I hear a loud beep. Lights flash. There are other numbers on a board on the wall. Wait, there is some sense of organization going on here. This isn’t Italy. Italians don’t get organized.
BEEP! P094
That’s close to my number!
BEEP! P095
BEEP! P096
Boy, this is going fast. Maybe I’m not really ready. Maybe I should think this through a little more. I’m still young. I have a lot of life left to live! AAAAHHHH!!!!
BEEP! P097
I am thrust forth by my own stupid will. Uncertain of what lies ahead. It can’t be pleasant. Nothing in this dingy place is pleasant. I’m at Adreanna’s window again. Her dark eyes stare into my soul. I’m suddenly flustered as I remember I need to speak Italian. I don’t speak Italian. Claudia hasn’t taught me what to do at the post office. Un pezzo di pizza con prosciutto, per favore. NO! You dingbat! You want to mail a letter to your girlfriend. You miss her pretty hair, you said so. The act of sliding the envelope under the glass signifies not only my helplessness but also my defeat and surrender. Adreanna pecks away at her keyboard with a smirk. I need to pay €0,85. The strange brass coins clink as they hit the counter. I can’t even look up. I just miss my girlfriend. I just wanted to tell her. She puts a stamp on my letter with a bureaucratic slap and tosses it in the bin.
“Buongiorno.”  I mutter as I turn toward the door.
Well, I mailed my letter. Just one little letter. Now my girlfriend will know how much I miss her, when she gets my one little letter, in three weeks’ time.

Italian life and culture: caffè

My name is Michael Dean.

I’m working on an assignment for class with my pal Grant. We have to document Italian life and culture. I am not Italian. He is not Italian. We are in Italy, but do not belong here.

My name is Michael Dean. I have a headache. Coffee. Caffè latte. Cappuccino. Caffè macchiato. The words roll off of my tongue as I practice ordering. Buongiorno, vorrei un caffèccino. I messed up. The woman looks at me like I have three heads. For all I know, I do. Grant isn’t with me. He could save this; he’d say something funny and we’d all laugh. Mi dispiace; vorrei un cappuccino. I hand over €1,30. In Italy they use commas as decimal points. While I’m patting myself on the back over this knowledge the lady scowls and gives me back the €0,20 coin I overpaid.
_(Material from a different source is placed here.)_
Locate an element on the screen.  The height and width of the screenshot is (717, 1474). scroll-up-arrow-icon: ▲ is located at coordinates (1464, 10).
My name is Michael Dean. I have to keep it in my head so I don’t lose myself. Mi chiamo Michael Dean. The headache never went away. Grant still isn’t here. I don’t know why he would be; I never asked him to come. On the TV there’s a commercial for CRYSTAL PARTY. It’s mesmerizing. It’s from the early 90s, it has to be. CRYSTAL PARTY wants me to buy things from it. CRYSTAL PARTY is so self-consciously cheesy I can’t tear my eyes away. CRYSTAL PARTY is my entire world for the next twenty seconds.

My name is Michael Dean. I’m being jostled by Italians. Why do Italians like to jostle? I’m in their way, obviously. Scusi. Permesso. I’m taking up valuable space at the coffee bar. Cafffè Camerino: il caffè con tre “effe”. I struggle to figure out what this means. Why is there an extra F? It’s making my headache worse. CRYSTAL PARTY isn’t helping, at all. It’s the third time I’ve seen the commercial. I am so confused. I do not speak Italian. I pat my shoulders to reassure myself I have only one head. The barista looks at me even more strangely than the lady at the register did.
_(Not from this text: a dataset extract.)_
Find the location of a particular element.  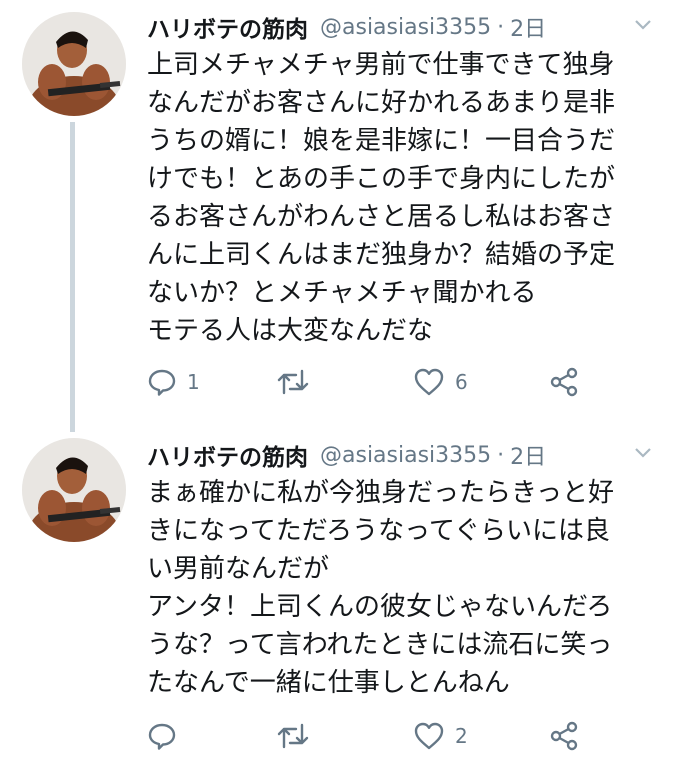

tweet-text-line: けでも！とあの手この手で身内にしたが is located at coordinates (382, 179).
My name is Kool Moe Dee. I am so kool. I have achieved this level of kool by jostling, and by speaking Italian. I am Italian. Il conto, per favore. Buonasera. I can sling travel-guide phrases with the best of them. I do it with confidence. Wherever Grant is, surely he is also Italian. We are jostling together, in spirit. The embarrassing €0,20 comes in handy because I want another coffee. I don’t mess up this time. Vorrei un cappuccino. Perfetto. Va bene. Bravissimo. CRYSTAL PARTY shows up again. I dismiss it. CRYSTAL PARTY is banishèd forthwith. I jostle my way back to the bar. The barista nods approvingly. The cappuccino is delicious, better than the first one.

My name is Michael Dean. I am in Italy. I can buy coffee. My headache is even gone.